Beautifully composed within its square format, the intensity of the artist's response to sitter and subject is gloriously brought to life through a bravura handling of oil paint. Auerbach's majestic image has been reworked time and time again over a vastly extended period to forge an uncanny link between analysis and expression; the finished version emerging in an urgent crescendo of expressive brushwork. The paint has been acutely layered to create a textured topography of pigment where impasto seemingly drips from the surface enlivening the bold silhouette that emerges from the composition. In comparison to the earthy tones of black, grey and umber that characterise many of his portraits from the previous decade, the luminous hues of the sitter’s face are immediately striking and contrast dramatically against the energetic outlines of black impasto which vigorously sculpt the eyes, nose, mouth and jaw. Swathes of red punctuate her shoulders, which are framed against a rich background of olive green.

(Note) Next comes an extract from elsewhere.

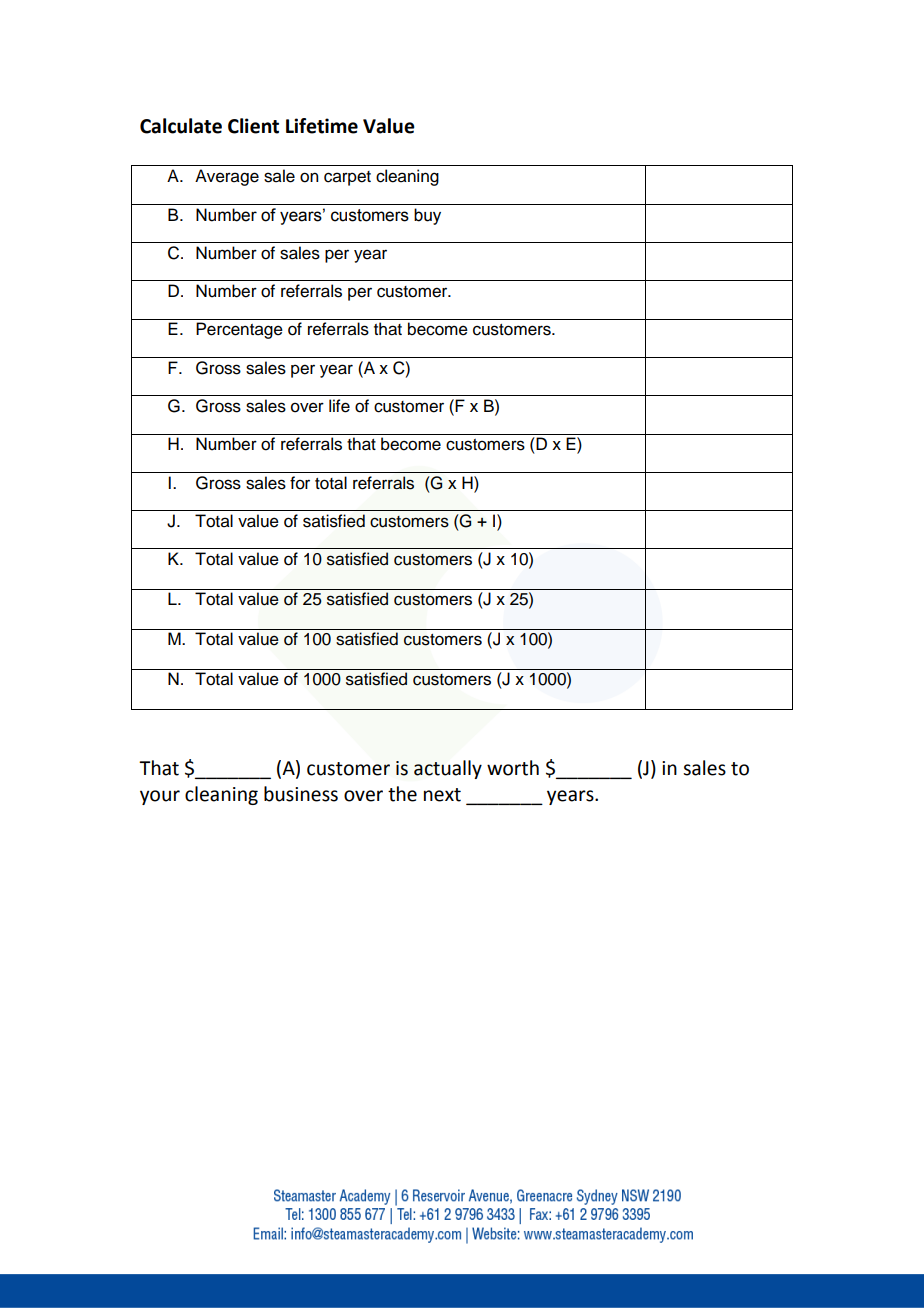  I want to click on Calculate, so click(181, 126).
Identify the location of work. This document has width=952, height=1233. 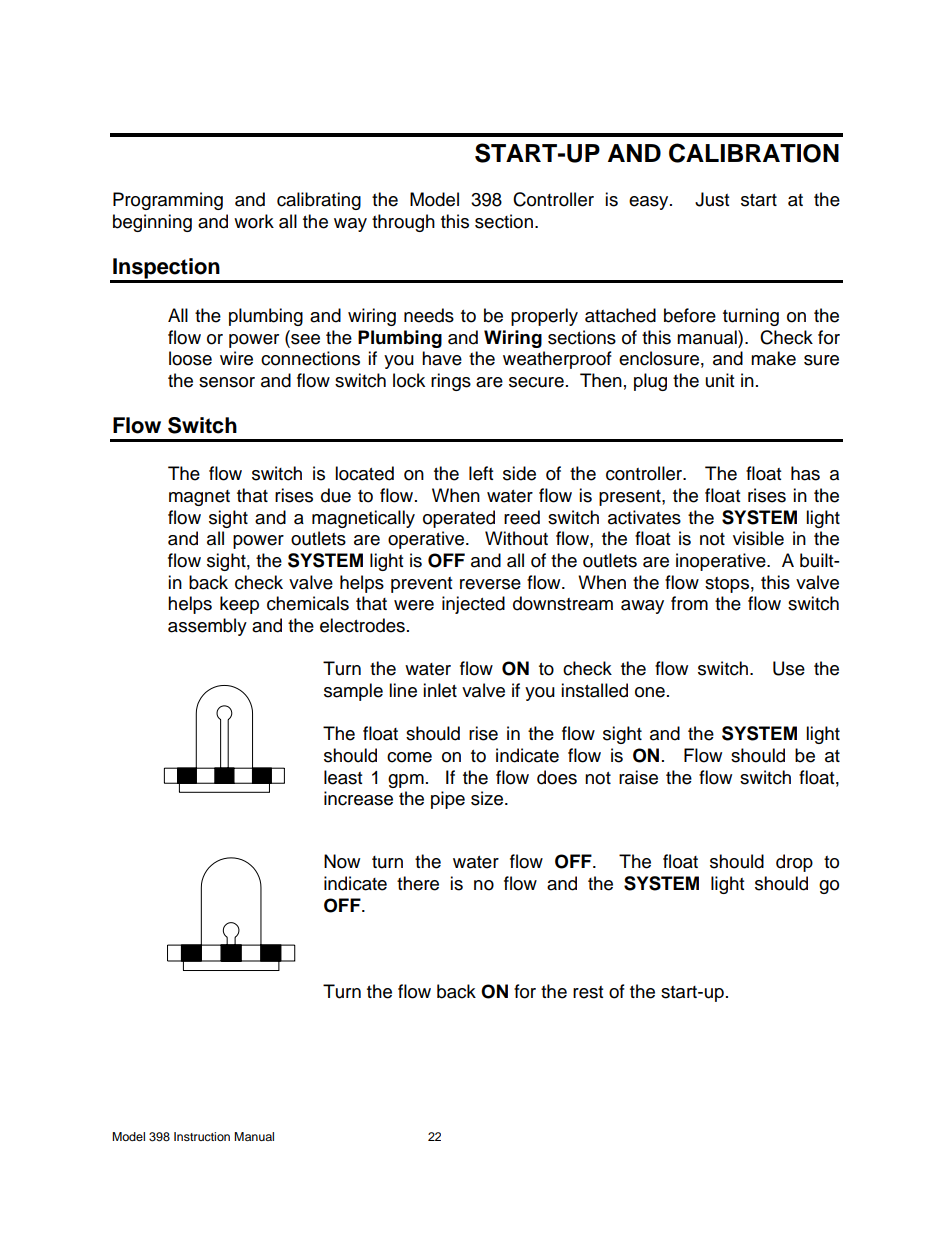
(254, 221).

The result of many hours spent before his subject, analysing her every feature and staring into her soul, Head of J.Y.M is undoubtedly one of the most psychologically arresting portraits from the decade. The intense accretion of pigment mirrors Auerbach’s acute powers of scrutiny and reveals his passionate relationship with paint; building up the surface of the composition, then scraping it away only to build it up again. In this manner, Auerbach strives to capture the unique presence of the person, the very essence of being seated before him.

Auerbach infamously depicts only subjects with whom he is extremely familiar: social intimacy affording an expressive freedom emancipated from the hesitancy of unfamiliarity. J.Y.M., acronym for Juliet Yardley Mills, is one of the cornerstone subjects of the artist's canon: “She was brought into the world to be a model, she came and sat and it was not quite like anything else” (Frank Auerbach cited in: Catherine Lampert, Frank Auerbach. Speaking and Painting, London 2015, p. 184). She first posed for him in 1956 when she was a professional model at Sidcup College of Art and continued to do so for over forty years until 1997. Curator Catherine Lampert, who has sat for Auerbach since 1978, has accounted that J.Y.M. became the first regular sitter at the artist's Camden studio, where he had moved in 1954. As the artist remembers “she was able to sit for an infinite time, sometimes hours without any break, quite extraordinary, and didn’t seem to mind it” (Ibid., p. 87). She arrived every Wednesday and Sunday until 1997 having taken two buses from her home in southeast London. Of this longstanding dialogue between artist and sitter, Mills has said: "we had a wonderful relationship because I thought the world of him and he was very fond of me. There was no sort of romance but we were close. Real friends" (Juliet Yardley Mills cited in: Exh. Cat., London, Royal Academy of Arts, Frank Auerbach, 2001, p. 26).

Through brilliant colour and a faultless exhibition of charismatic painterly gesture, this portrait carries a terrific psychological and emotional charge, encapsulating Lampert's observation that J.Y.M. "was a force of nature" (Ibid., p. 87). Indeed, having by this point known J.Y.M. for twenty-five years, the present work powerfully illustrates Auerbach's statement that: "The person you're involved with most, say, is the most complicated to capture because you can't do a superficial likeness, you can't do a portrait painter's impression. You want something that measures up to the amount of feeling you have there" (Frank Auerbach cited in: William Feaver, Frank Auerbach, New York 2009, p. 230).